Same data in multiple packages or independent data package?

I'm writing to ask about some best practices in package development. I am developing a couple packages that are intended to be used for the same type of (linguistic) data. I think it makes sense to split the functions up into two packages because each contains a cohesive group of functions that perform a specific task. I've prepared some data to be used for vignettes and example code (as well as other teaching demonstrations outside of these two packages). Since it very well may be the case that both packages will be loaded within the same script, I don't want to create a clash in the datasets.
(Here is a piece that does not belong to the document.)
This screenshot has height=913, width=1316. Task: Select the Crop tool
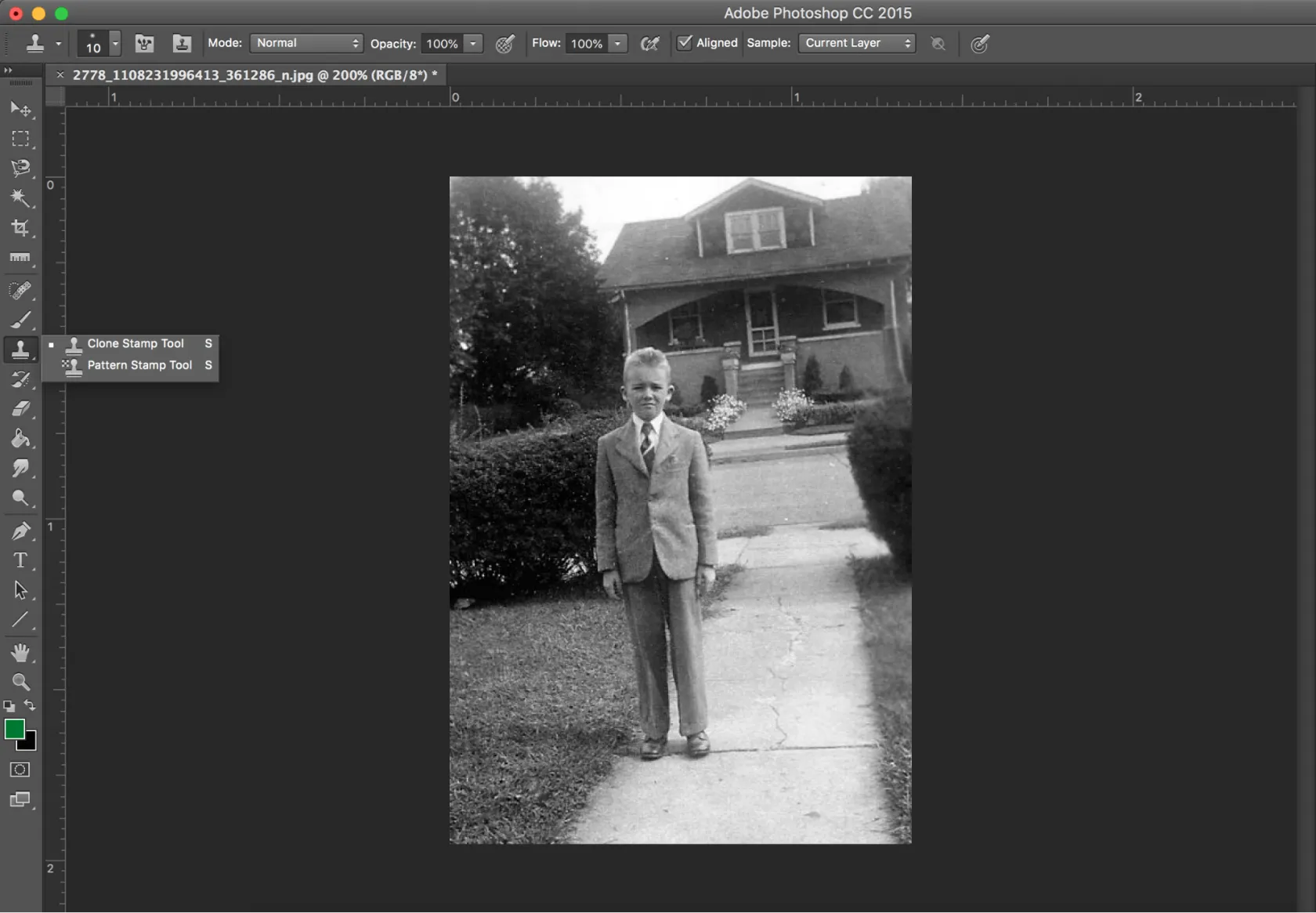[x=20, y=228]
So my question is this: is it better to duplicate the data across the two packages, or would it make more sense to create a third, data-only package that the other two would import for vignettes? I'm inclined to make the data-only package, because I may create additional packages in the future. Does the data-only package need to be on CRAN for the others to import it in the DESCRIPTION file or can it just be on GitHub?

I've prepared some data to be used for vignettes and example code (as well as other teaching demonstrations outside of these two packages). Since it very well may be the case that both packages will be loaded within the same script, I don't want to create a clash in the datasets.

Maybe consider creating the data package, include it as a remote dependency for each of the two main packages, and within each package you can decide whether to reexport any data sets from the data package that you want loaded with either package.

Does the data-only package need to be on CRAN for the others to import it in the DESCRIPTION file or can it just be on GitHub

Your package can have non-CRAN dependencies, such as packages hosted on GitHub. You can use the Remotes: section of the DESCRIPTION file to declare these dependencies. See here for more about this. Note that you cannot submit a package to CRAN if the dependencies aren't also on CRAN.

Thank you for your response! I think I might go ahead with the data package, get it up on CRAN eventually, but in the meantime, link the other packages to the GitHub version. Didn't know that was possible!

That is not quite correct. As long as you only Suggest the package, make it available on a CRAN-like environment and make sure that everything works without the package being installed. See Hosting Data Packages via... The R Journal for a full write-up.

1 Like

Yes, this is true and an important clarification!